--- Work to do ---
Present the items from the line containing "The height and" through the end of the items as a Markdown table with the columns "Row" and "Line", skipping blank lines and leaving the pictures out.

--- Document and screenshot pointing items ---
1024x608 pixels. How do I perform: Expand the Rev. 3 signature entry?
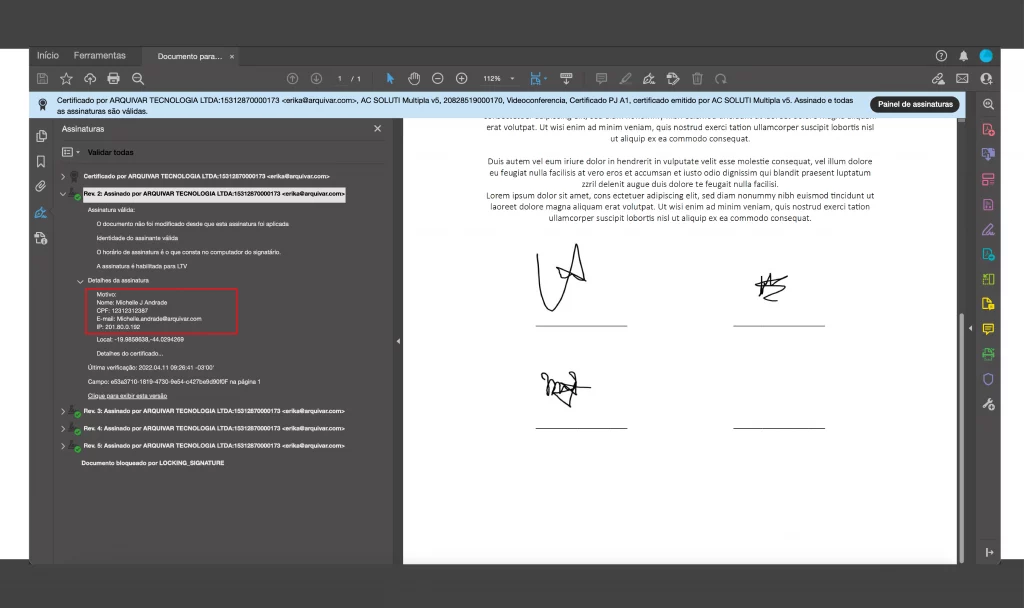click(63, 411)
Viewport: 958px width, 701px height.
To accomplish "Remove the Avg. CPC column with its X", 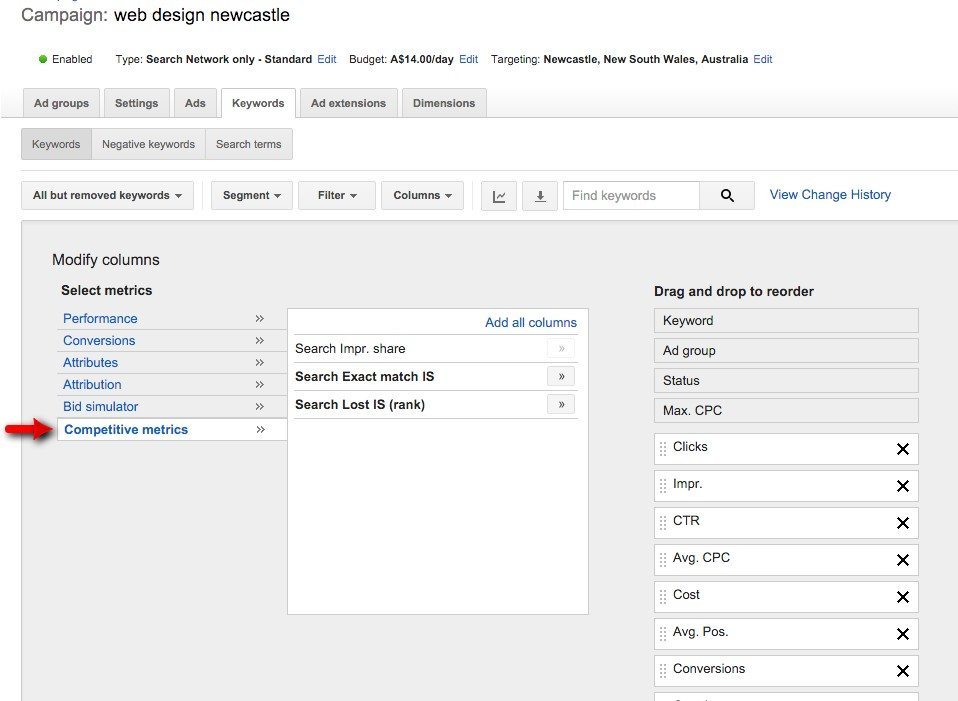I will coord(903,559).
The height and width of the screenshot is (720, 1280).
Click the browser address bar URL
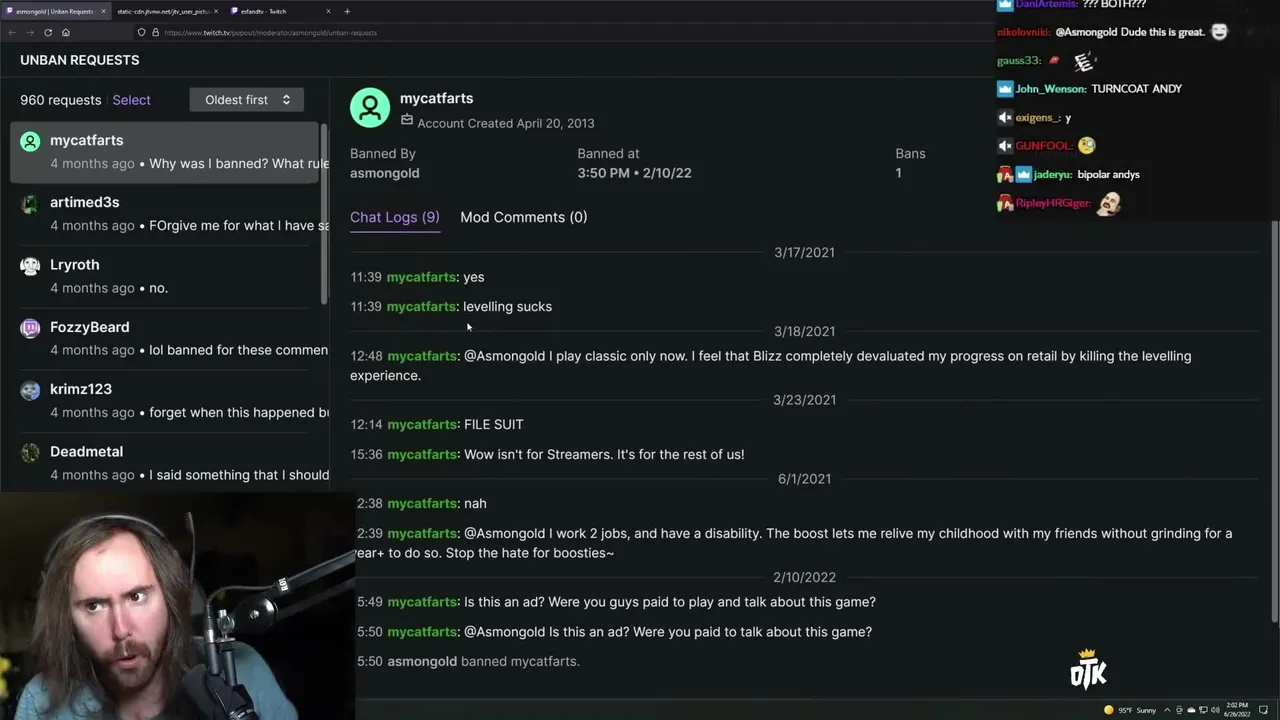(x=270, y=32)
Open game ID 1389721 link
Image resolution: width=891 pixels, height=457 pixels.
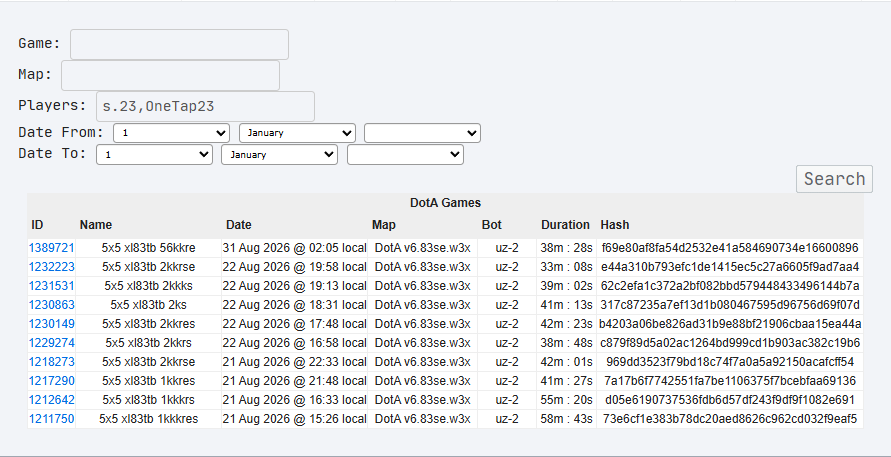(52, 248)
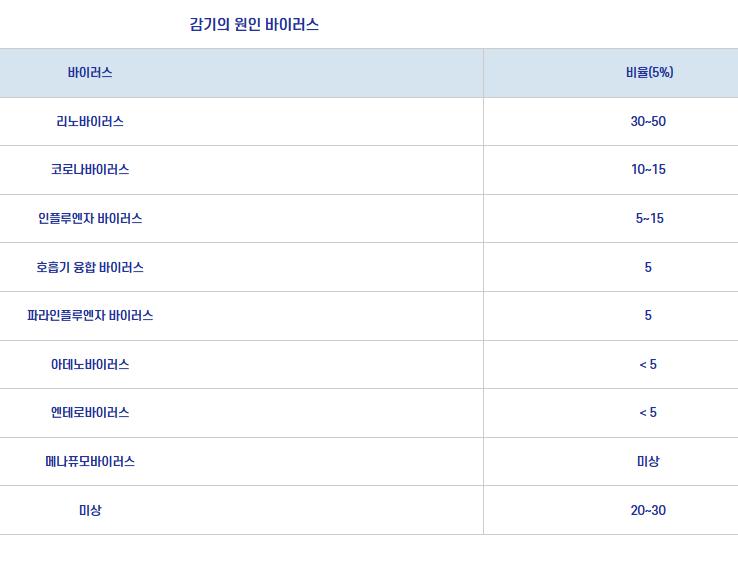
Task: Click the < 5 value for 아데노바이러스
Action: click(648, 364)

--- Task result ---
| Row | Line |
|---|---|
| 1 | The height and width of the screenshot is (720, 1280). |
| 2 | Click the browser address bar URL |
| 3 | (x=270, y=32) |
| 4 | Open game ID 1389721 link |
| 5 | Image resolution: width=891 pixels, height=457 pixels. |
| 6 | (52, 248) |
| 7 | Task: Click the < 5 value for 아데노바이러스 |
| 8 | Action: click(648, 364) |